International 12th Man
When this thread first came out I thought it may well be dead after 3-4 days or so. To see it dribbling on after 10 is very surprising.
Probably the reason for this is we went slightly off topic. Given just about every poster here feels the review system is here to stay,(and really why
shouldn't it be, the game has only advanced for the better) it should have been named ''it's time to improve the review system of umpiring".
I've already said my piece, nobody has said anything for or against it, so given it's not something spontaneous I've come up with,
(have literally been thinking about it for years) I'm going to add a final piece in favour for it.
Overall there seems to be 3 main issues at stake.
1. We all want the best result in terms of the correct decision made on the field.
2. Nobody wants to see teams use their challenges and be left high and dry(even if poor challenges were made earlier in the innings)
3. The time factor seems an issue here, we don't want to watch about an hour of reviews/challengers every day of test cricket.
If there was to be something along the lines of ''umpires challenge'', I'm pretty confident it would aid all 3 instances.
The first 2 are self explanatory, it's number 3 that needs explaining.
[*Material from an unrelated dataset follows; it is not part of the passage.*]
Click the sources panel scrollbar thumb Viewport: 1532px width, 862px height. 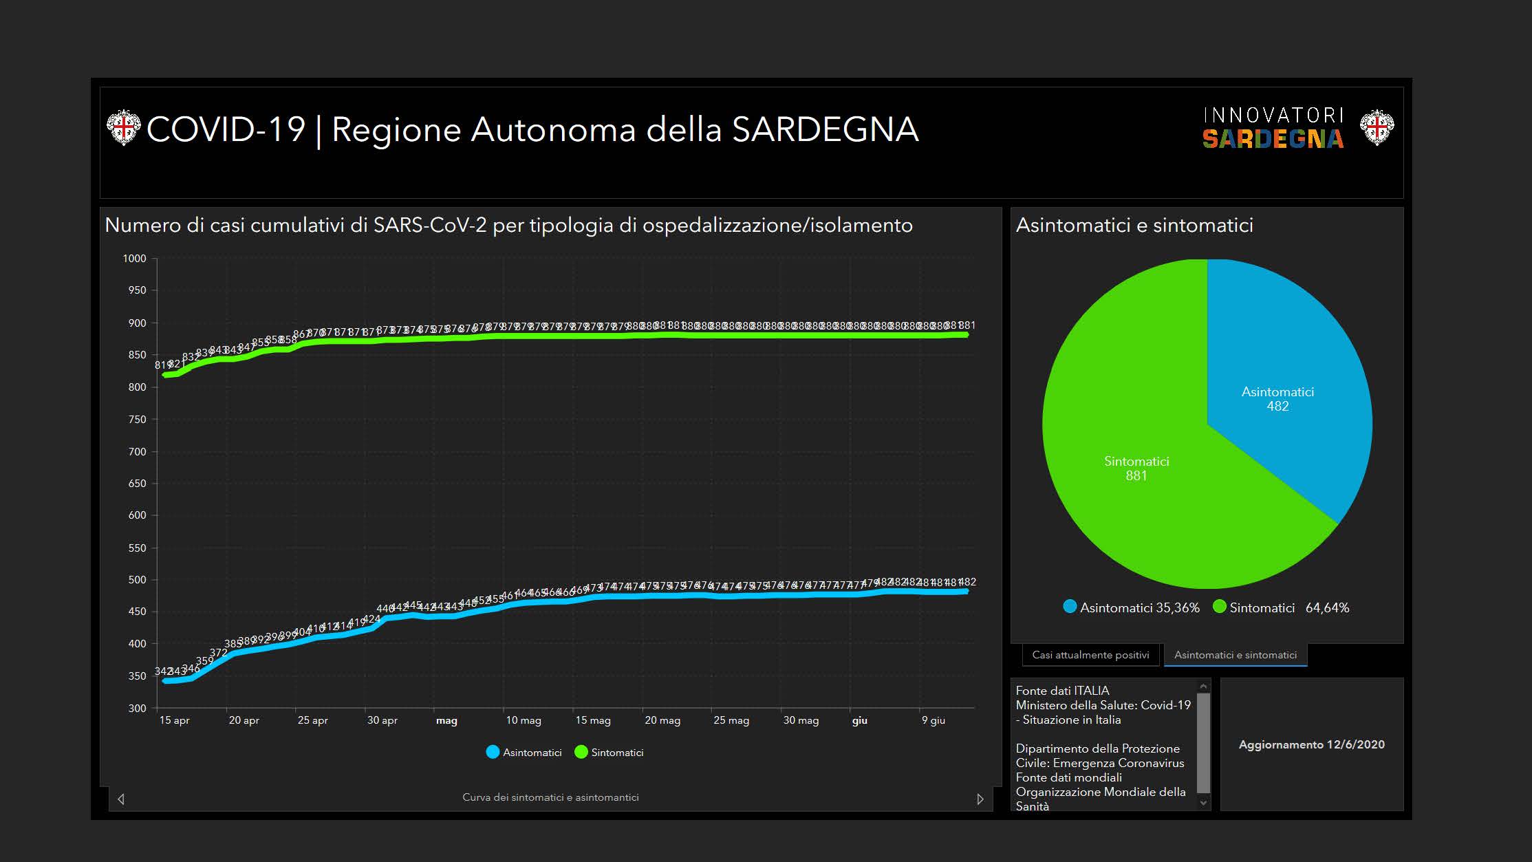pos(1203,743)
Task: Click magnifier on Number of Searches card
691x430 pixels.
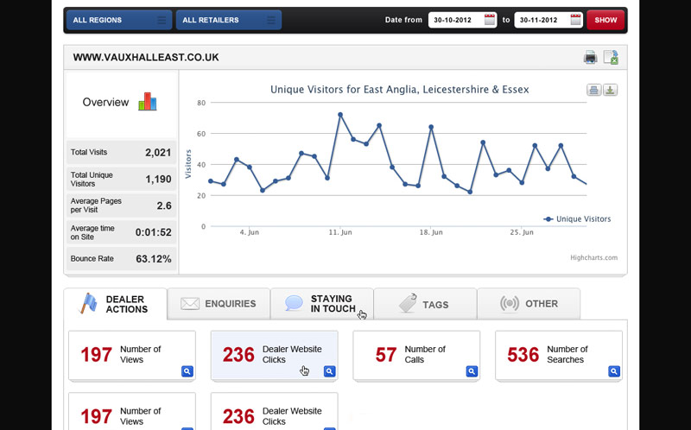Action: (x=614, y=371)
If it was to be umpires challenge, it's almost certain that these calls would
be reviewed anyway, either because it's so close and the players aren't sure, or that they sense that the umpire isn't so sure about the decision.
Even more important here, is that the players should take into account when the umpire hasn't used a challenge, hence completely slowing down
all these frivolous and silly challenges that waste time and ultimately challenges.
I'm sure some here will think, but if the umpire has unlimited challenges then we'll be here all day. But I don't think that would be the case,
the game proceeds as usual as umpires call only transpires when the umpire is completely clueless as to the result/decision.
My rough guess here(although quite difficult to assess) would be it would be used on average less than once a session, say about 2-3 times in a day.
Curious as to why @Burgey hasn't had a say here, maybe because he thinks the system is fine the way it is, just reckon there's always room for
improvement. Anyways these are all just thoughts which won't matter at the end of the day, because the ICC from what I'm aware haven't had
the nous to join Cricweb and suck up our thoughts/opinions.